The Times They Are a-Changin'

So, I didn’t ever really write a birthday post, but turning 20 is sort of a weird experience. It’s not any real benchmark age here in the US. It marks the end of “the teenage years,” but brings with it no perks—nothing seems to change. But leaving teenager-hood (I feel like there’s a better word than that. Adolescence would probably be better, no?) is a little intimidating; I mean, I’ve been alive for two whole decades! I don’t think that this hit me really hard until I watched home videos from my eleventh birthday party and realized how close that seemed, even though it’s been half my lifetime since then. I got this flash of how swiftly time passes, and it shook me. In two years time I’ll be graduating college. Graduating! I should not be allowed to be a real adult yet. I am still wholly in the dark about what I might do with myself once I leave school. I toyed with the idea of graduate school there for a bit, just to avoid the real world, but I don’t think it’s for me. That may change, but for now a mere two years separate me and the “real world,” and somehow I don’t think that “author” is a reasonable straight out of school profession (that is to say, for someone who is unpublished and hasn’t finished any novels or even very many short stories as of yet). So looking out into the future is a scary thing right now, as I am much too comfortable in my current place in the world and don’t really want to ponder where I might go next (or should need to go next).
That’s really it for now. I leave you with a strange old but young feeling, but perhaps that’s because I refuse to ever “grow up.”

Harry Potter Success!

Harry Potter success! Okay, the success was about 5 days ago, but it is success nonetheless. Perhaps now I will watch all of the movies again before Wednesday when Half-Blood Prince comes out. Then again, maybe I’ll just watch Order of the Phoenix and be done with it. I’ve seen all the others more times than is good for me already.

Rereading all of the books, however, I found to be extremely rewarding. I hadn’t read the first two since middle school, and it’s amazing what you can pick up when you’re a) older and b) know the end of the story and can see all of the lovely foreshadowing. That’s another thing that I noticed as I worked my way through the series all in one go—the complexity of the whole project. I am floored by just how perfectly everything fits together. And now, as an “adult” who has attempted to write fiction, I can truly appreciate the ridiculous amount of planning and forethought that went into the seven novels. It also reassures me that my (yet to be actually written) novel hiding in ever so many scribbles in notebooks may come to fruition one day and be all the better for the years of planning and researching and notes. (At least this is what I tell myself when I get frustrated and want to chuck the whole thing before I even start writing it)

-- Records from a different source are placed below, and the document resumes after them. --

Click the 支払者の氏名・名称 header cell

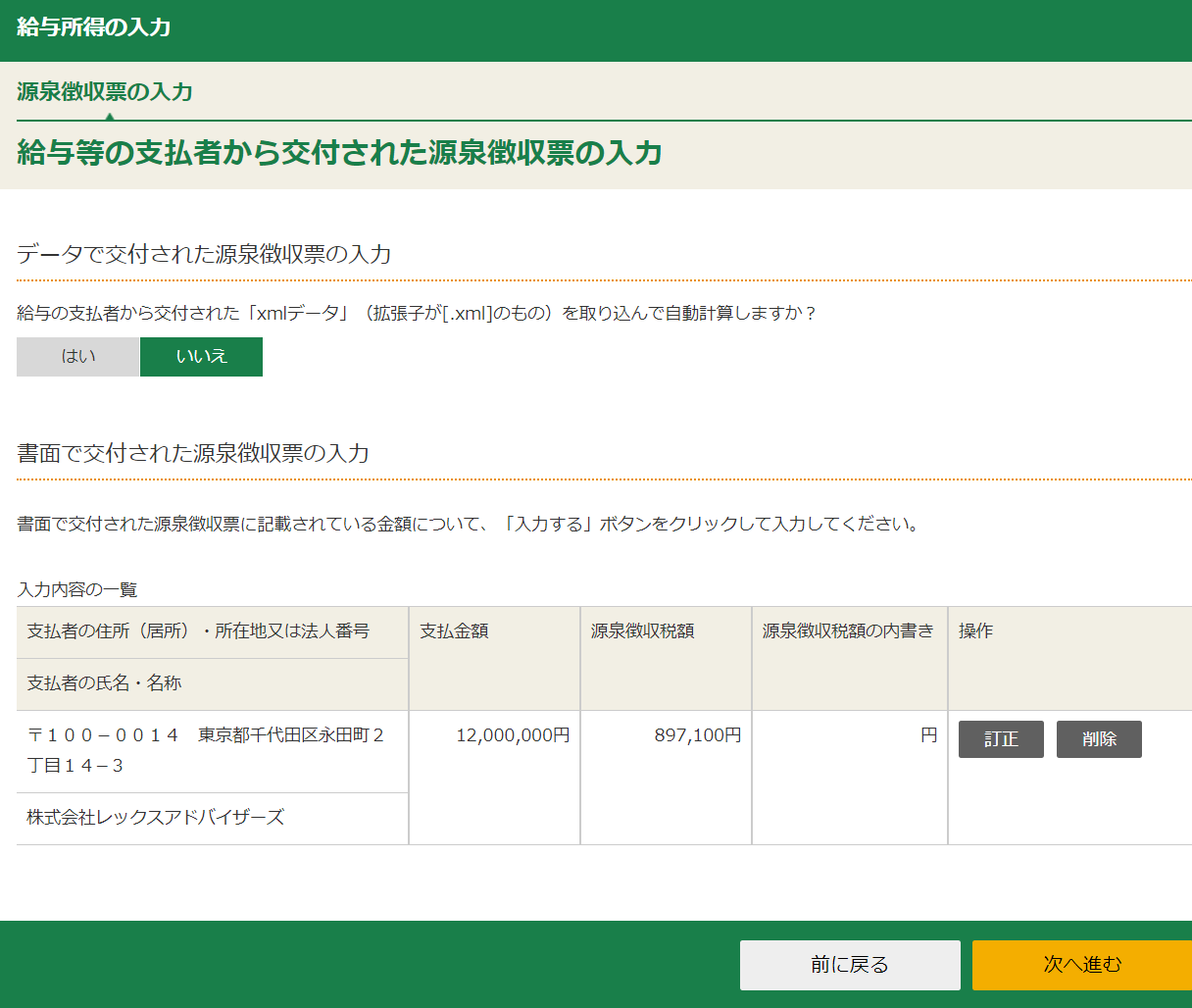(x=104, y=683)
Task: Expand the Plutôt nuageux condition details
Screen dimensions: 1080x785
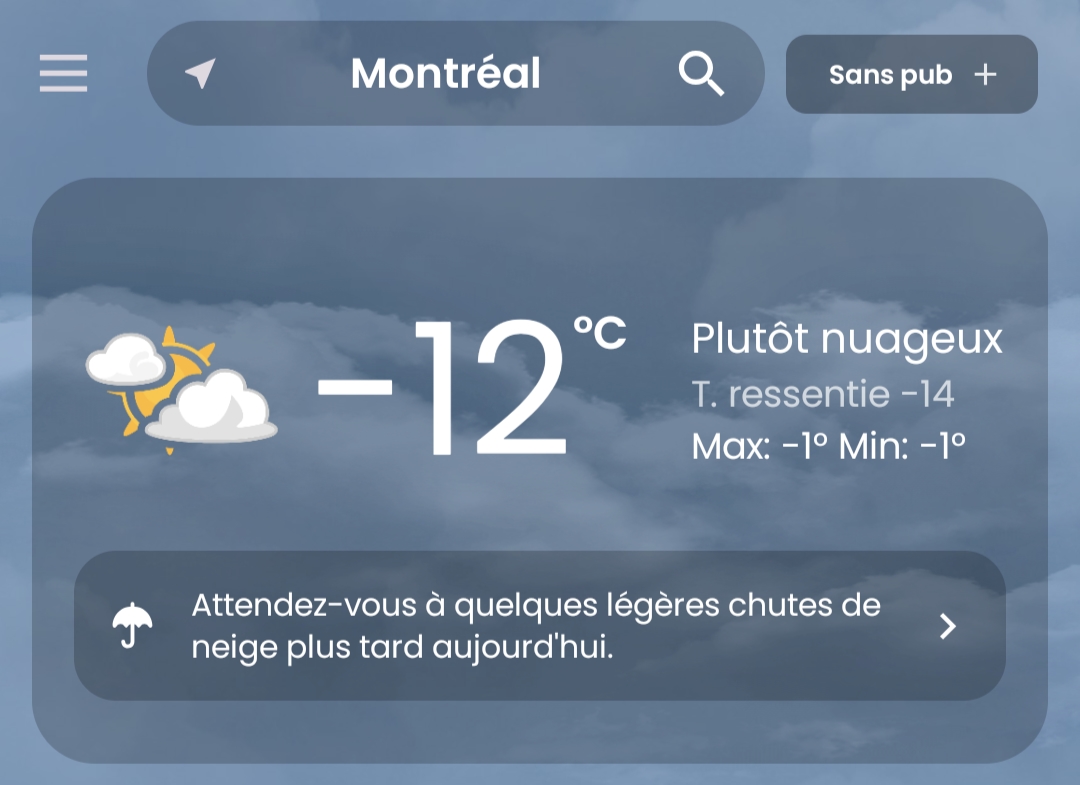Action: (x=846, y=340)
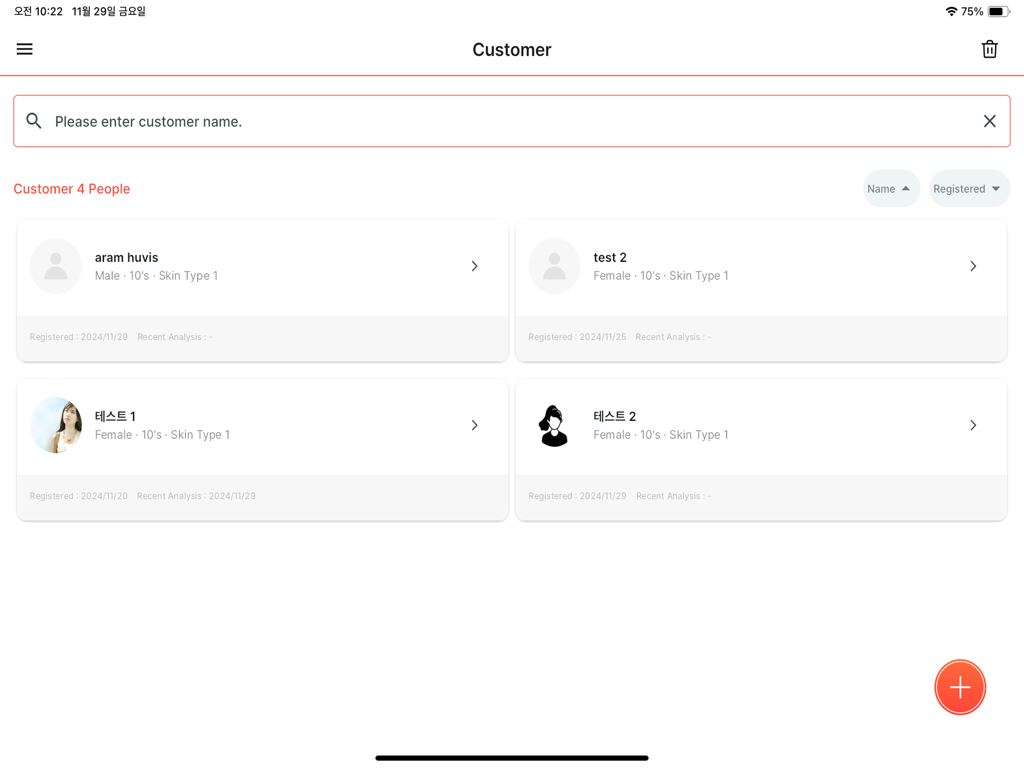Click the Wi-Fi icon in the status bar
This screenshot has height=768, width=1024.
[x=953, y=12]
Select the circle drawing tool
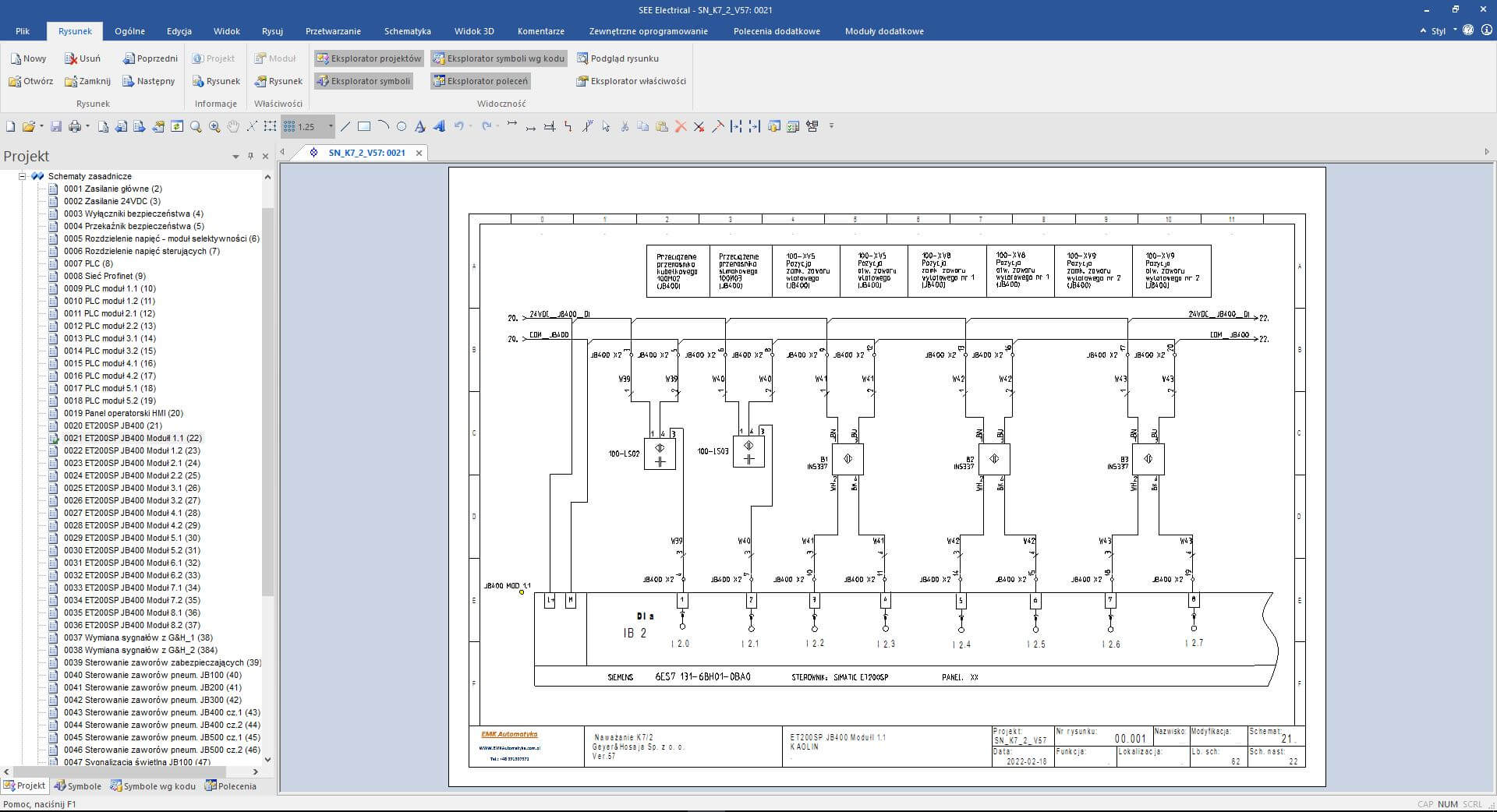The width and height of the screenshot is (1497, 812). pyautogui.click(x=402, y=126)
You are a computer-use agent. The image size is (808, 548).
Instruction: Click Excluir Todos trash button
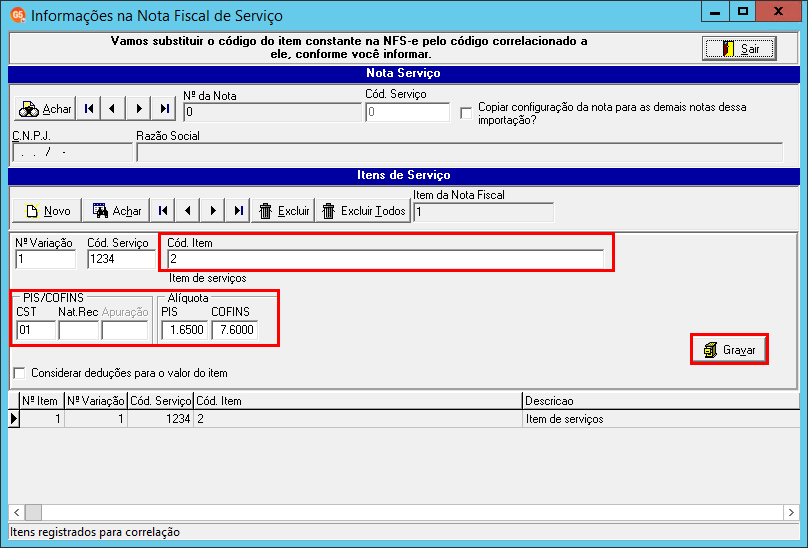[363, 211]

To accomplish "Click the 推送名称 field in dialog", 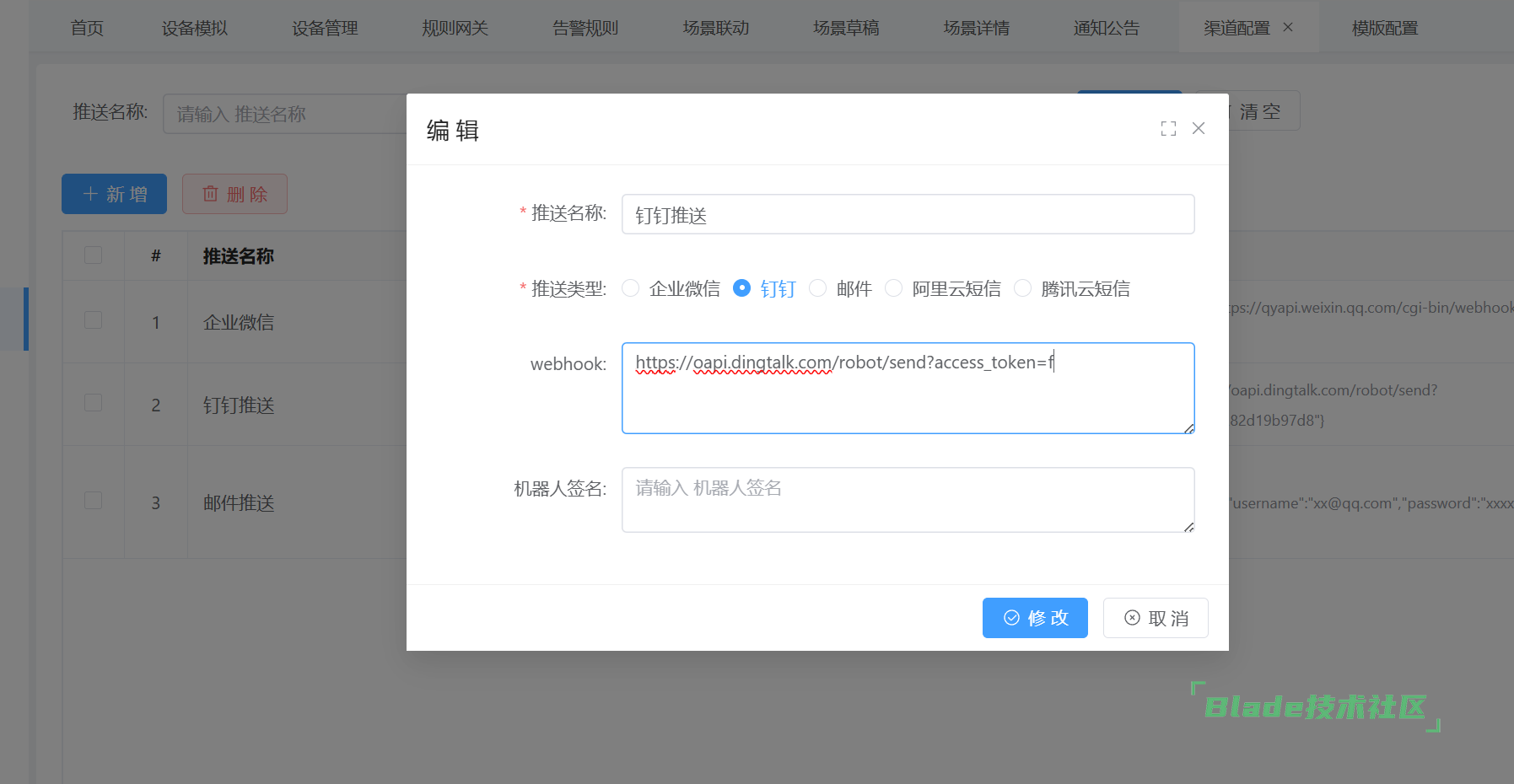I will click(908, 215).
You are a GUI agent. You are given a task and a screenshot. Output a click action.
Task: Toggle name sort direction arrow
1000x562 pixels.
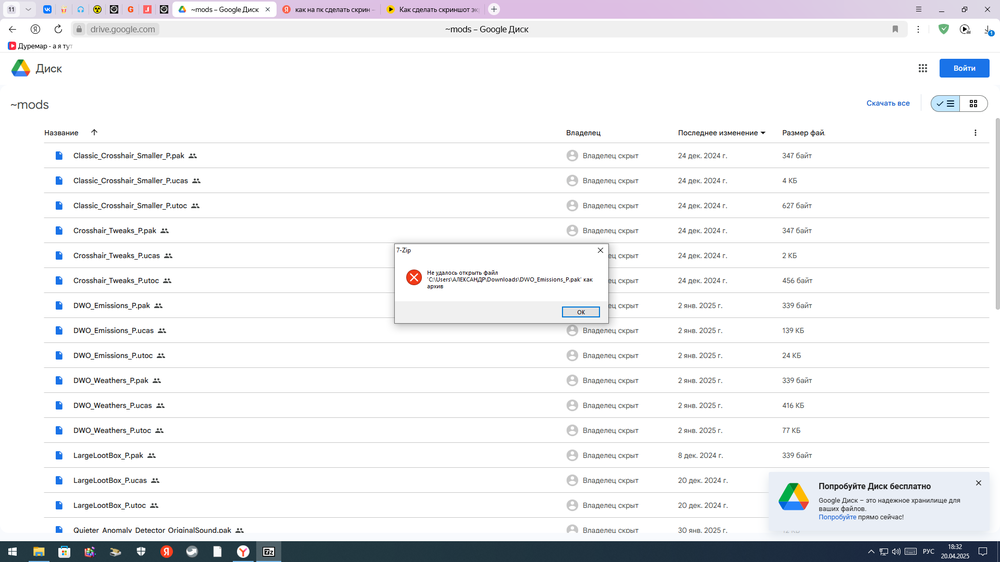tap(94, 132)
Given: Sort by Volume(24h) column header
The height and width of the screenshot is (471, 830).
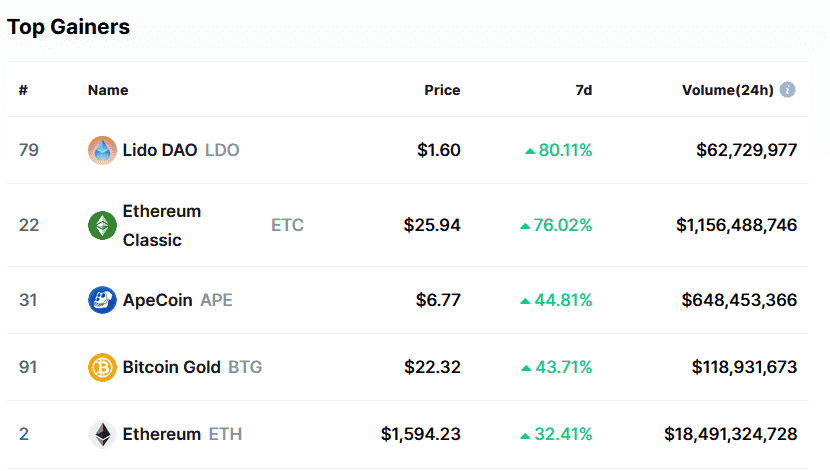Looking at the screenshot, I should tap(727, 90).
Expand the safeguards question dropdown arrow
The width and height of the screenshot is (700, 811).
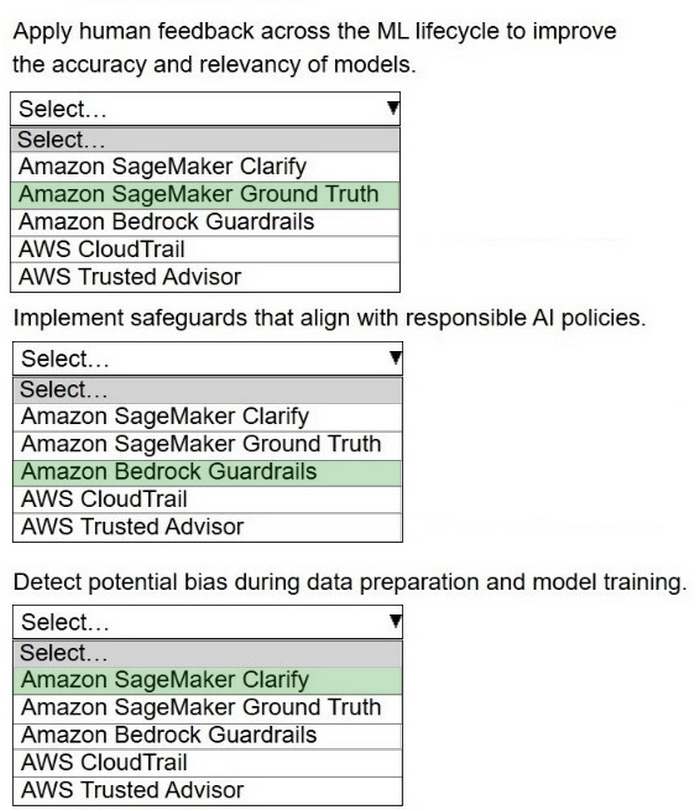(x=395, y=358)
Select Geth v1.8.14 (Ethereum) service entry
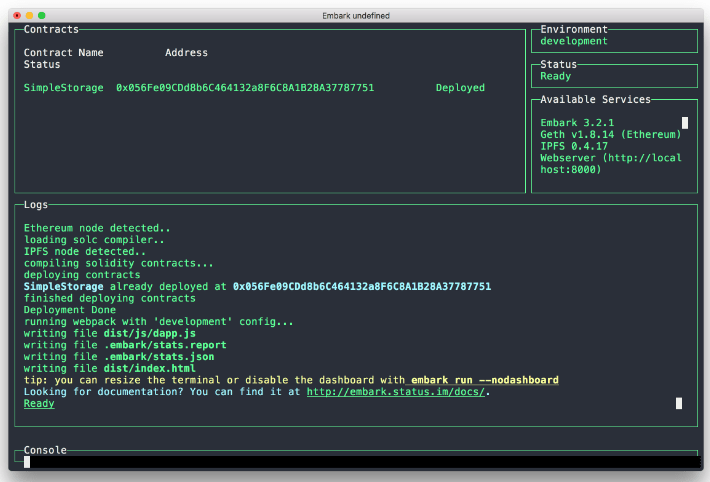This screenshot has height=482, width=710. click(x=611, y=134)
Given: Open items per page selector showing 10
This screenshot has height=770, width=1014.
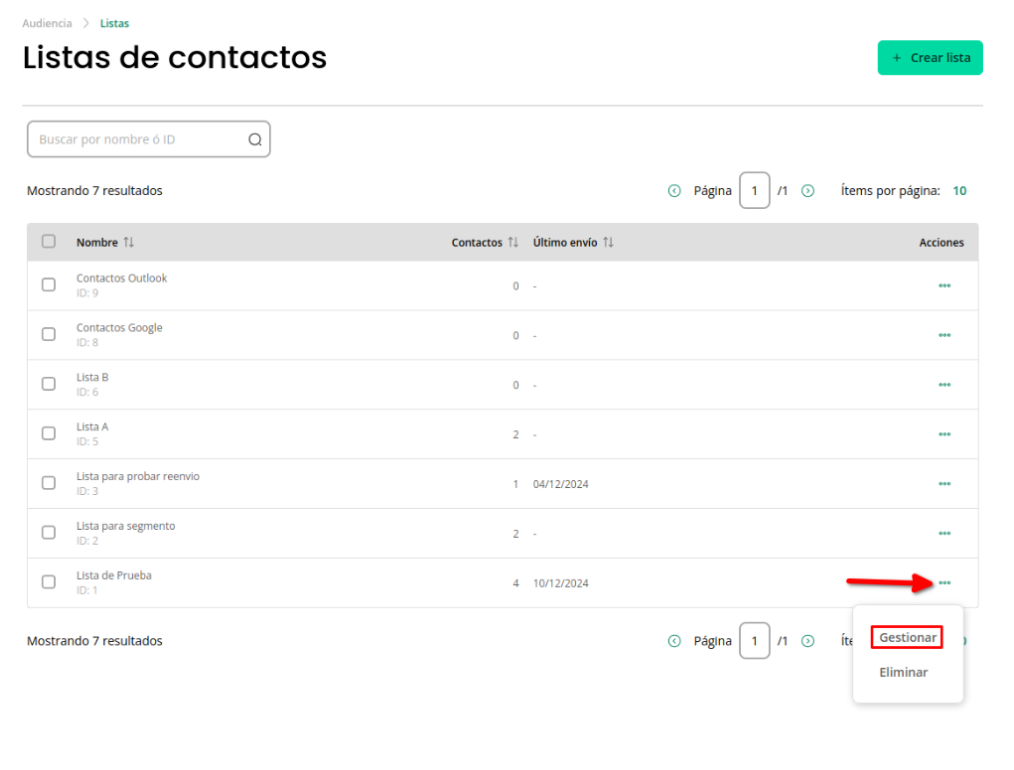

A side effect of all this Harry Potter reading is reliving the first time I read the books. THIS brought back many memories of a 10 year-old girl who wanted more than anything to get a letter from Hogwarts herself. No joke. If you were a Harry Potter fan back in the day, you remember that feeling. I mean, I was just the right age. A little young at first, but then I was always about the same age as Harry, and I think that really helped me connect with the books and understand Harry and his friends just a little more than the adult world. Take Order of the Phoenix. A fellow 15 year-old knows exactly why Harry overreacts to everything, why he’s generally a jerk to everyone he encounters—it’s because he’s 15. That’s how everyone acts (or wants to act) at 15. Reading it now I realize exactly how moody Harry is (it’s not a flaw, it’s just an accurate characterization of a teenager under stress), but when I read it the first time I agreed with what Harry did (most of the time) and thought that he was acting just how I would in his situation. Okay, that was a rambly tangent (yes I know rambly isn’t a word, but I’ll use it if I like) and I apologize. I’m saving the rest of this tangent for a later post, to which it connects more directly and less tangentially.

Anyway, perspective is an interesting thing, and being taken on a tour of my own childhood was not something I was expecting when I set out on this reading adventure, but lo and behold, I opened the book and there was my guide with a large gold badge pinned on his shirt displaying his name: “Harry Potter – Tour Guide of Your Childhood.” While I analyzed our young heroes, watching them grow into their adult selves so much faster than they should have, I also had the opportunity to analyze young me. This was a gift I was not expecting, and I want to thank JK Rowling not only for entertaining me in my youth, but also for teaching me to look for the wonderful things in my life and treasure them and giving me a chance to myself for once. Not who I want to be or who I’m afraid to be, but simply who I am and how I got here.